Waxman et al report in NEJM their findings regarding the effect legal reform had in the practice of medicine, in three states, Texas, Georgia, and South Carolina, which between 2003 and 2005, enacted legislation that changed the malpractice standard for emergency care to gross negligence.  

Using a 5% random sample of Medicare fee-for-service beneficiaries, they identified all emergency department visits to hospitals in the three reform states and in neighboring (control) states from 1997 through 2011. They compared patient-level outcomes, before and after legislation, in reform states and control states. Outcomes were policy-attributable changes in the use of computed tomography (CT) or magnetic resonance imaging (MRI), per-visit emergency department charges, and the rate of hospital admissions.

For eight of the nine states–outcome combinations tested, they found no reduction in the rates of CT or MRI utilization or hospital admission in any of the three reform states and no reduction in charges in Texas or South Carolina. In Georgia, reform was associated with a 3.6% reduction in per-visit emergency department charges.

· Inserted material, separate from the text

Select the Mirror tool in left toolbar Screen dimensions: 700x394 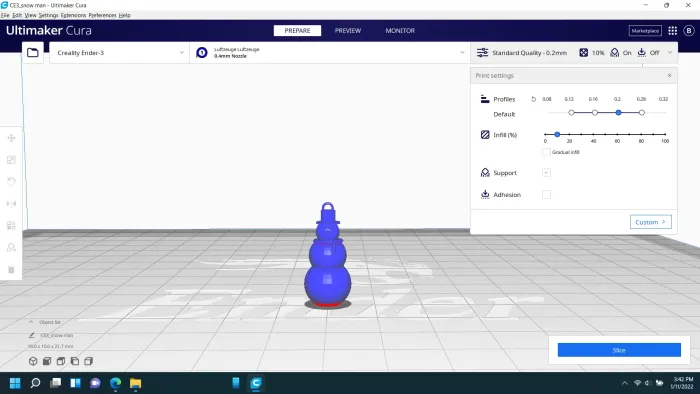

They conclude that legislation that substantially changed the malpractice standard for emergency physicians in three states had little effect on the intensity of practice, as measured by imaging rates, average charges, or hospital admission rates.

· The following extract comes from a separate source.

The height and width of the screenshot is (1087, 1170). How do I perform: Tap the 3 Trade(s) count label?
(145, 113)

Saturday, October 18, 2014

Surgical Biopsies for Breast Cancer are Overused in the United States

Ebert et al in an article published by JCO report their findings from a review of Medicare data from 89,712 patients with breast cancer and 12,405 surgeons, regarding three outcomes: surgeon consultation before versus after biopsy, use of needle biopsy, and number of surgeries for cancer treatment.
Surgical biopsy was the standard for breast diagnosis before the 1990s, when most patients with breast cancer presented with clinical symptoms. The growth of mammographic screening in the 1980s significantly increased the number of non-palpable lesions found that required diagnostic work-up with either needle biopsy or surgical biopsy following needle localization. In their analysis the  authors looked at factors associated with surgeon consultation before biopsy, Medicaid coverage, rural residence, residence more than 8 miles from a radiologic facility performing needle biopsy, and no mammogram within 60 days before consultation. Among patients with surgeon consultation before biopsy, factors such as absence of board certification, training outside the United States, low case volume, earlier decade of medical school graduation, and lack of specialization in surgical oncology were negatively correlated with receipt of needle biopsy.
Overall, 68.4 percent had a needle biopsy and 31.6 had a surgical biopsy. If the patient's initial appointment was with a surgeon instead of a radiologist, the surgical biopsy rate grew to nearly 50 percent.  Surgeons less likely to refer patients for a needle biopsy were those without board certification, trained outside the U.S., graduated from medical school before 1980 or not specialized in surgical oncology.

The study found that 70 percent of patients who had an excisional biopsy required multiple surgeries while only 33 percent of patients who had needle biopsies did.

As in some countries like the United Kingdom diagnosis for breast cancers is now made with needle biopsy in 95% of the cases, the authors conclude that surgical biopsy is overused in the United States, and is having a negative impact on breast cancer diagnosis and treatment.